■ WHAT YOU WILL DO:
The required output is the exact run of lines below that opens at the line with "Gladiabots Automaton Pack (536, 1196)" and closes at the line with "Twitch/Kick (701, 2089)".

Dataset entries:
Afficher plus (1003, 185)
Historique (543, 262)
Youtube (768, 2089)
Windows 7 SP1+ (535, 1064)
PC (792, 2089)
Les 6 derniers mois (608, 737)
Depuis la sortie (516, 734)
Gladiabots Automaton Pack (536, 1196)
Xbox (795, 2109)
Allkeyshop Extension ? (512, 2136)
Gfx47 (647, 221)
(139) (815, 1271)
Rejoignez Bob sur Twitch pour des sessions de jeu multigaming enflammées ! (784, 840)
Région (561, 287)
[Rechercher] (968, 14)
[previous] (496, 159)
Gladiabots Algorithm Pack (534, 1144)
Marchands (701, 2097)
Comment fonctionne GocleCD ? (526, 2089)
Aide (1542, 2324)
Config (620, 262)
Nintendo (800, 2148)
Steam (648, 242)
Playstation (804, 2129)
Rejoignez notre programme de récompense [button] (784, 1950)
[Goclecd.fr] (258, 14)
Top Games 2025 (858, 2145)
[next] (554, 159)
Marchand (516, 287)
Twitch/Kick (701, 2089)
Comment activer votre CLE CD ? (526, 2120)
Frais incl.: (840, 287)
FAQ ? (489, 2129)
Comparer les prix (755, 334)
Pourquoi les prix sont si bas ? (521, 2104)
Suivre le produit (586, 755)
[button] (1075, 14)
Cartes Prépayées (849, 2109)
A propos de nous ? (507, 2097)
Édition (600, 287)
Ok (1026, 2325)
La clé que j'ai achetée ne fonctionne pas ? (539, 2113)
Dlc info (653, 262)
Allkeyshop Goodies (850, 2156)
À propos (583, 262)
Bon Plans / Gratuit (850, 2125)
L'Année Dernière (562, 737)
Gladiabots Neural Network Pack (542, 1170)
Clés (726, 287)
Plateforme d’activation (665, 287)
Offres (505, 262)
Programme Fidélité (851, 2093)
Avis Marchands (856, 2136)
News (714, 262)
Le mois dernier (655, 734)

■ OUTPUT BELOW:
Gladiabots Automaton Pack (536, 1196)
Xbox (795, 2109)
Allkeyshop Extension ? (512, 2136)
Gfx47 (647, 221)
(139) (815, 1271)
Rejoignez Bob sur Twitch pour des sessions de jeu multigaming enflammées ! (784, 840)
Région (561, 287)
[Rechercher] (968, 14)
[previous] (496, 159)
Gladiabots Algorithm Pack (534, 1144)
Marchands (701, 2097)
Comment fonctionne GocleCD ? (526, 2089)
Aide (1542, 2324)
Config (620, 262)
Nintendo (800, 2148)
Steam (648, 242)
Playstation (804, 2129)
Rejoignez notre programme de récompense [button] (784, 1950)
[Goclecd.fr] (258, 14)
Top Games 2025 (858, 2145)
[next] (554, 159)
Marchand (516, 287)
Twitch/Kick (701, 2089)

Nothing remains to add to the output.